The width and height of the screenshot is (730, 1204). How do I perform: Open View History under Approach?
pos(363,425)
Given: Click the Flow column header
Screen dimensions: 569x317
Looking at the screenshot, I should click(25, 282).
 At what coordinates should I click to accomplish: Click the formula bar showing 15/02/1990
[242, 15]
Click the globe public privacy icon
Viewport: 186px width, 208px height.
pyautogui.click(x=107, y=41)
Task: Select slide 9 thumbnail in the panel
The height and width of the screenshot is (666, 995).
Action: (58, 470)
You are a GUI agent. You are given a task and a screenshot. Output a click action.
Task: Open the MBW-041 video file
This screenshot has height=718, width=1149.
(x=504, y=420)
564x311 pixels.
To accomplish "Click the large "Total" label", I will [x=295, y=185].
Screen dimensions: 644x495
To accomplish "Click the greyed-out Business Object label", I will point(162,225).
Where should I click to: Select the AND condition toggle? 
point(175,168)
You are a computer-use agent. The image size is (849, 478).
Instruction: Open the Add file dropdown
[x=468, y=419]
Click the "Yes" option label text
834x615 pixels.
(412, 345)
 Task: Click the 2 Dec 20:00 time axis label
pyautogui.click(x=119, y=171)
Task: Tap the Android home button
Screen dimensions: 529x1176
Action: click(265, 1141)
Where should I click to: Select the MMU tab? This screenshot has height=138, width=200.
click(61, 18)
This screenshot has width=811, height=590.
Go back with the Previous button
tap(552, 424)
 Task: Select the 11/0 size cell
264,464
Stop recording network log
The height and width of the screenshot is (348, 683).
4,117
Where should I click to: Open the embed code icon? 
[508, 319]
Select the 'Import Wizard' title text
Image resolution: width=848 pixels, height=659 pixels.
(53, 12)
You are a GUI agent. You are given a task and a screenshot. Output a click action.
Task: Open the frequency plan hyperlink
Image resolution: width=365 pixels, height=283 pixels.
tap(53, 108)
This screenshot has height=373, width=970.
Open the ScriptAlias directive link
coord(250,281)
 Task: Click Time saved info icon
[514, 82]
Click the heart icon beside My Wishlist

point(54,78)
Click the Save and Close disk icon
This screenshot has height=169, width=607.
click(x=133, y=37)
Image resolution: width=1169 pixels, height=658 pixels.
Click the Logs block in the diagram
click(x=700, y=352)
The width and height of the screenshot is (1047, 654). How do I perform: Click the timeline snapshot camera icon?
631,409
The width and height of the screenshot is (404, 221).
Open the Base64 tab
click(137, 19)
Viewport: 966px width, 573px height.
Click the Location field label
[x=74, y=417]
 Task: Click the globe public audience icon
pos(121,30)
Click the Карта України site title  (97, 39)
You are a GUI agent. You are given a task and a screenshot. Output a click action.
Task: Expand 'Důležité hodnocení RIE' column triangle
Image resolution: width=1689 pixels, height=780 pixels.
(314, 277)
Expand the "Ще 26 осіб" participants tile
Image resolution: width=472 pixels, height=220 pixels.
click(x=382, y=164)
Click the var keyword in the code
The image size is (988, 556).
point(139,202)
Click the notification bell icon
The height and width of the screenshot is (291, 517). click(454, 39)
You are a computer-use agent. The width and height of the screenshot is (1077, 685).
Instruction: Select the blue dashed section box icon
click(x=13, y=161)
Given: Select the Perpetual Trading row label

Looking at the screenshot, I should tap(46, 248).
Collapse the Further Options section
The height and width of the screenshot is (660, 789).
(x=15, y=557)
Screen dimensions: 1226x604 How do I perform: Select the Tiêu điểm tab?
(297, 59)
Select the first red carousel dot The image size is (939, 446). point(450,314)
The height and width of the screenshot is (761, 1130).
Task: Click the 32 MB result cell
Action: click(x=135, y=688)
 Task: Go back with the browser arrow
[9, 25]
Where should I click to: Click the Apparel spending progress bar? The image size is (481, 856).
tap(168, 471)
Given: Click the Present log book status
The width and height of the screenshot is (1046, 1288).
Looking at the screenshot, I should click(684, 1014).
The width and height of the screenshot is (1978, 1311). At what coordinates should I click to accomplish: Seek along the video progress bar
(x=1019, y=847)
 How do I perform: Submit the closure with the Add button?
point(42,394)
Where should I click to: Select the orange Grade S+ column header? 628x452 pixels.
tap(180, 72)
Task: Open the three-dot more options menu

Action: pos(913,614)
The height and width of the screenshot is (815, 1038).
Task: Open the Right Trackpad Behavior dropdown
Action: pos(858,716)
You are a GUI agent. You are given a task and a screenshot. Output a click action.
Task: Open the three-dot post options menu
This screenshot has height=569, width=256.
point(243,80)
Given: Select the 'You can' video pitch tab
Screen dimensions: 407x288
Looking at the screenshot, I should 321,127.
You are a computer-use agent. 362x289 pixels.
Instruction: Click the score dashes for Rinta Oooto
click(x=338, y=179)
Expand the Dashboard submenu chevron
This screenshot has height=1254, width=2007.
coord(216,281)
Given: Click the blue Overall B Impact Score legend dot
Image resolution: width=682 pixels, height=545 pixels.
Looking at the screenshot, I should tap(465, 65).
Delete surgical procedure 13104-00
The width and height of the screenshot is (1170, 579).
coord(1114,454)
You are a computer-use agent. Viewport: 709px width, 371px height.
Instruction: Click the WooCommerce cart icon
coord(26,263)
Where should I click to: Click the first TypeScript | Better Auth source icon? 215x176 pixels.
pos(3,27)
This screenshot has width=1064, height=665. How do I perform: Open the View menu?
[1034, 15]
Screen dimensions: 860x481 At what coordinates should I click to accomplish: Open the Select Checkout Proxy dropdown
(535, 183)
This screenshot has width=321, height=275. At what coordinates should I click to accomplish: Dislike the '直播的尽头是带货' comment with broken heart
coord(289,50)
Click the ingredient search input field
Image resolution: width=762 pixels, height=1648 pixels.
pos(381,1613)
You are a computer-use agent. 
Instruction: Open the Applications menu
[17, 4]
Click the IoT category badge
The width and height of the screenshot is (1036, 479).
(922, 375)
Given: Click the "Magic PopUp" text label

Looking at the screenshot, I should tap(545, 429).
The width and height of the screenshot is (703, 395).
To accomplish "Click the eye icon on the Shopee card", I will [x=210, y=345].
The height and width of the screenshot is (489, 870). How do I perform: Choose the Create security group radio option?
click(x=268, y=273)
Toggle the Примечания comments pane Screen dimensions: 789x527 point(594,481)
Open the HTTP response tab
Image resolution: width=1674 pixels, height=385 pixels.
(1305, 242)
+---+
Given request » Format all of the rows above as a JSON list of strings, with one string for each line and no blank lines.

Task output »
[
  "The width and height of the screenshot is (730, 1204). How do I perform: Open View History under Approach?",
  "pos(363,425)",
  "Given: Click the Flow column header",
  "Screen dimensions: 569x317",
  "Looking at the screenshot, I should click(25, 282).",
  " At what coordinates should I click to accomplish: Click the formula bar showing 15/02/1990",
  "[242, 15]",
  "Click the globe public privacy icon",
  "Viewport: 186px width, 208px height.",
  "pyautogui.click(x=107, y=41)",
  "Task: Select slide 9 thumbnail in the panel",
  "The height and width of the screenshot is (666, 995).",
  "Action: (58, 470)",
  "You are a GUI agent. You are given a task and a screenshot. Output a click action.",
  "Task: Open the MBW-041 video file",
  "This screenshot has height=718, width=1149.",
  "(x=504, y=420)",
  "564x311 pixels.",
  "To accomplish \"Click the large \"Total\" label\", I will [x=295, y=185].",
  "Screen dimensions: 644x495",
  "To accomplish \"Click the greyed-out Business Object label\", I will point(162,225).",
  "Where should I click to: Select the AND condition toggle? ",
  "point(175,168)",
  "You are a computer-use agent. The image size is (849, 478).",
  "Instruction: Open the Add file dropdown",
  "[x=468, y=419]",
  "Click the \"Yes\" option label text",
  "834x615 pixels.",
  "(412, 345)",
  " Task: Click the 2 Dec 20:00 time axis label",
  "pyautogui.click(x=119, y=171)",
  "Task: Tap the Android home button",
  "Screen dimensions: 529x1176",
  "Action: click(265, 1141)",
  "Where should I click to: Select the MMU tab? This screenshot has height=138, width=200.",
  "click(61, 18)",
  "This screenshot has width=811, height=590.",
  "Go back with the Previous button",
  "tap(552, 424)",
  " Task: Select the 11/0 size cell",
  "264,464",
  "Stop recording network log",
  "The height and width of the screenshot is (348, 683).",
  "4,117",
  "Where should I click to: Open the embed code icon? ",
  "[508, 319]",
  "Select the 'Import Wizard' title text",
  "Image resolution: width=848 pixels, height=659 pixels.",
  "(53, 12)",
  "You are a GUI agent. You are given a task and a screenshot. Output a click action.",
  "Task: Open the frequency plan hyperlink",
  "Image resolution: width=365 pixels, height=283 pixels.",
  "tap(53, 108)",
  "This screenshot has height=373, width=970.",
  "Open the ScriptAlias directive link",
  "coord(250,281)",
  " Task: Click Time saved info icon",
  "[514, 82]",
  "Click the heart icon beside My Wishlist",
  "point(54,78)",
  "Click the Save and Close disk icon",
  "This screenshot has height=169, width=607.",
  "click(x=133, y=37)",
  "Image resolution: width=1169 pixels, height=658 pixels.",
  "Click the Logs block in the diagram",
  "click(x=700, y=352)",
  "The width and height of the screenshot is (1047, 654). How do I perform: Click the timeline snapshot camera icon?",
  "631,409",
  "The width and height of the screenshot is (404, 221).",
  "Open the Base64 tab",
  "click(137, 19)",
  "Viewport: 966px width, 573px height.",
  "Click the Location field label",
  "[x=74, y=417]",
  " Task: Click the globe public audience icon",
  "pos(121,30)",
  "Click the Карта України site title  (97, 39)",
  "You are a GUI agent. You are given a task and a screenshot. Output a click action.",
  "Task: Expand 'Důležité hodnocení RIE' column triangle",
  "Image resolution: width=1689 pixels, height=780 pixels.",
  "(314, 277)",
  "Expand the \"Ще 26 осіб\" participants tile",
  "Image resolution: width=472 pixels, height=220 pixels.",
  "click(x=382, y=164)",
  "Click the var keyword in the code",
  "The image size is (988, 556).",
  "point(139,202)",
  "Click the notification bell icon",
  "The height and width of the screenshot is (291, 517). click(454, 39)",
  "You are a computer-use agent. The width and height of the screenshot is (1077, 685).",
  "Instruction: Select the blue dashed section box icon",
  "click(x=13, y=161)",
  "Given: Select the Perpetual Trading row label",
  "Looking at the screenshot, I should tap(46, 248).",
  "Collapse the Further Options section",
  "The height and width of the screenshot is (660, 789).",
  "(x=15, y=557)",
  "Screen dimensions: 1226x604 How do I perform: Select the Tiêu điểm tab?",
  "(297, 59)",
  "Select the first red carousel dot The image size is (939, 446). point(450,314)",
  "The height and width of the screenshot is (761, 1130).",
  "Task: Click the 32 MB result cell",
  "Action: click(x=135, y=688)",
  " Task: Go back with the browser arrow",
  "[9, 25]",
  "Where should I click to: Click the Apparel spending progress bar? The image size is (481, 856).",
  "tap(168, 471)",
  "Given: Click the Present log book status",
  "The width and height of the screenshot is (1046, 1288).",
  "Looking at the screenshot, I should click(684, 1014).",
  "The width and height of the screenshot is (1978, 1311). At what coordinates should I click to accomplish: Seek along the video progress bar",
  "(x=1019, y=847)",
  " How do I perform: Submit the closure with the Add button?",
  "point(42,394)",
  "Where should I click to: Select the orange Grade S+ column header? 628x452 pixels.",
  "tap(180, 72)",
  "Task: Open the three-dot more options menu",
  "Action: pos(913,614)",
  "The height and width of the screenshot is (815, 1038).",
  "Task: Open the Right Trackpad Behavior dropdown",
  "Action: pos(858,716)",
  "You are a GUI agent. You are given a task and a screenshot. Output a click action.",
  "Task: Open the three-dot post options menu",
  "This screenshot has height=569, width=256.",
  "point(243,80)",
  "Given: Select the 'You can' video pitch tab",
  "Screen dimensions: 407x288",
  "Looking at the screenshot, I should 321,127.",
  "You are a computer-use agent. 362x289 pixels.",
  "Instruction: Click the score dashes for Rinta Oooto",
  "click(x=338, y=179)",
  "Expand the Dashboard submenu chevron",
  "This screenshot has height=1254, width=2007.",
  "coord(216,281)",
  "Given: Click the blue Overall B Impact Score legend dot",
  "Image resolution: width=682 pixels, height=545 pixels.",
  "Looking at the screenshot, I should tap(465, 65).",
  "Delete surgical procedure 13104-00",
  "The width and height of the screenshot is (1170, 579).",
  "coord(1114,454)",
  "You are a computer-use agent. Viewport: 709px width, 371px height.",
  "Instruction: Click the WooCommerce cart icon",
  "coord(26,263)",
  "Where should I click to: Click the first TypeScript | Better Auth source icon? 215x176 pixels.",
  "pos(3,27)",
  "This screenshot has width=1064, height=665. How do I perform: Open the View menu?",
  "[1034, 15]",
  "Screen dimensions: 860x481 At what coordinates should I click to accomplish: Open the Select Checkout Proxy dropdown",
  "(535, 183)",
  "This screenshot has width=321, height=275. At what coordinates should I click to accomplish: Dislike the '直播的尽头是带货' comment with broken heart",
  "coord(289,50)",
  "Click the ingredient search input field",
  "Image resolution: width=762 pixels, height=1648 pixels.",
  "pos(381,1613)",
  "You are a computer-use agent. ",
  "Instruction: Open the Applications menu",
  "[17, 4]",
  "Click the IoT category badge",
  "The width and height of the screenshot is (1036, 479).",
  "(922, 375)",
  "Given: Click the \"Magic PopUp\" text label",
  "Looking at the screenshot, I should tap(545, 429).",
  "The width and height of the screenshot is (703, 395).",
  "To accomplish \"Click the eye icon on the Shopee card\", I will [x=210, y=345].",
  "The height and width of the screenshot is (489, 870). How do I perform: Choose the Create security group radio option?",
  "click(x=268, y=273)",
  "Toggle the Примечания comments pane Screen dimensions: 789x527 point(594,481)",
  "Open the HTTP response tab",
  "Image resolution: width=1674 pixels, height=385 pixels.",
  "(1305, 242)"
]